La blogosfera ha acogido la aparición de la versión 2.1 de WordPress con notoria agitación, frecuentes expresiones de escepticismo y reiterados consejos de prudencia. Tal como dije en mi entrada de ayer, las novedades de esta última versión no son tan esenciales como para convertir esta actualización, que puede ser muy problemática, en una tarea imprescindible.

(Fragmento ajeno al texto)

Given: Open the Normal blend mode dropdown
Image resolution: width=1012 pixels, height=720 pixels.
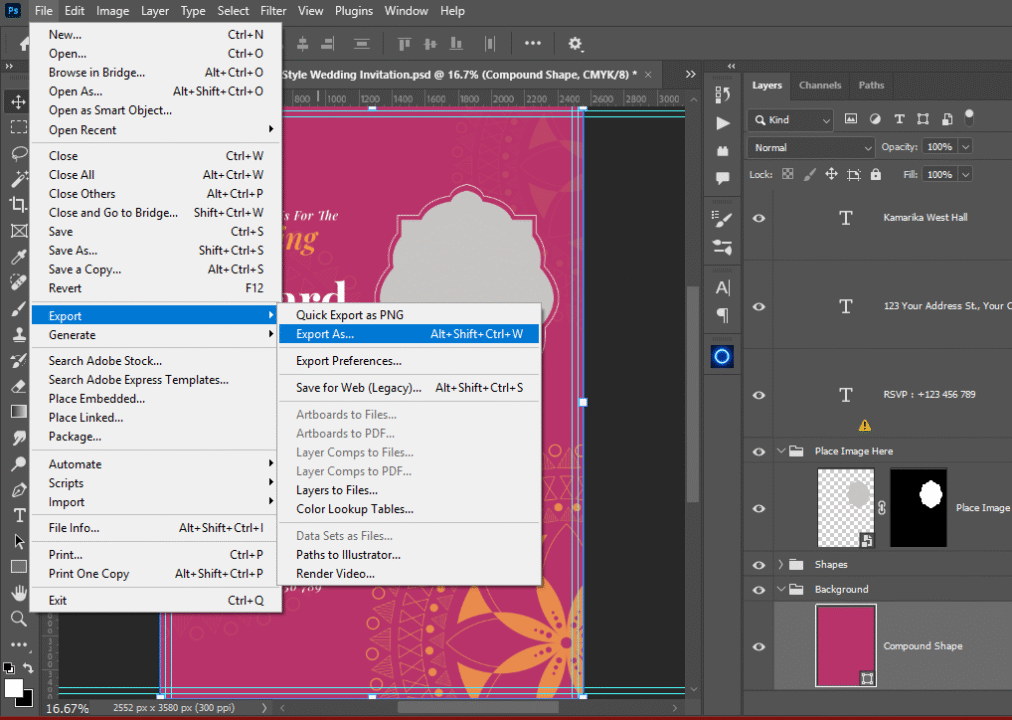Looking at the screenshot, I should 811,147.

Tras consultar varios artículos sobre el particular (los cito al final de la entrada), he decidido cambiar la postura algo ambigua que mantuve ayer, en favor de una recomendación más rotunda: conviene esperar antes de lanzarse de cabeza a la piscina. WordPress 2.1 puede crear muchas angustias a un usuario novel, y a mi modo de ver no merece la pena pasar por ellas hasta que el proceso de actualización se haya analizado a fondo por parte de los expertos. Lástima no haber sido un poco más paciente, y haberme aplicado el consejo a mí mismo.

Supongo que en los próximos días se generará una auténtica cascada de noticias sobre los problemas de la versión 2.1 y sus posibles soluciones. A los que ya señalé ayer, añado hoy otro: que la fuente RSS de mi blog corta las entradas individuales y genera código que Feed Validator no considera correcto; más vale que el agregador de Planeta Educativo lo disculpa, porque no sé cómo arreglar las líneas erróneas.

Para quienes deseen profundizar en este asunto, y tomar con suficiente conocimiento de causa una decisión bien fundada sobre la actualización, he aquí unas cuantas referencias:

Addenda del 26 de enero, a las 21,20 horas

Acabo de darme cuenta de otro problema de compatibilidad con WordPress 2.1, que afecta a los usuarios del plugin Ultimate Tag Warrior: las etiquetas tan laboriosamente añadidas a una entrada desaparecen si alguien hace un comentario en ella, o si la entrada recibe un trackback o un pingback. El caso está descrito, junto con su solución (casi siempre hay una solución, más o menos elegante), en The new WordPress UTW gotcha.

Addenda del 28 de enero, a las 00,40 horas

La actualización a WordPress 2.1 también debe contemplar otro aspecto que no he mencionado en las líneas anteriores: la compatibilidad con el tema que utiliza el blog. La Bitácora del Tigre, que hasta hace un par de días empleaba la versión 1.2.1 del tema Tarski, sufrió algunos quebrantos por ciertos leves desacuerdos entre dicha versión y la del gestor de contenidos. Más vale que la gente de Tarski ha reaccionado con suma rapidez y, apenas en cuatro días, han publicado la versión 1.2.2, plenamente compatible con la última de WordPress.

Y, claro, otra vez el Tigre a traducir todos los ítems del tema que deben aparecer en castellano, y a pelearse con las inevitables modificaciones de las plantillas. En esta última tarea me encuentro enredado ahora mismo, en uno de los ordenadores de la red, mientras en otro hago pruebas con una Ubuntu 6.10 a la que por fin he convencido para cargar los drivers de una tarjeta gráfica ATI Radeon X700 Pro.

Addenda del 30 de enero, a las 16,30 horas

Manuel Almeida publicó ayer en Mangas Verdes una completísima crónica del proceso de actualización a WordPress 2.1. A cualquiera que ande pensando en cambiar a la última versión del CMS, se la recomiendo vivamente.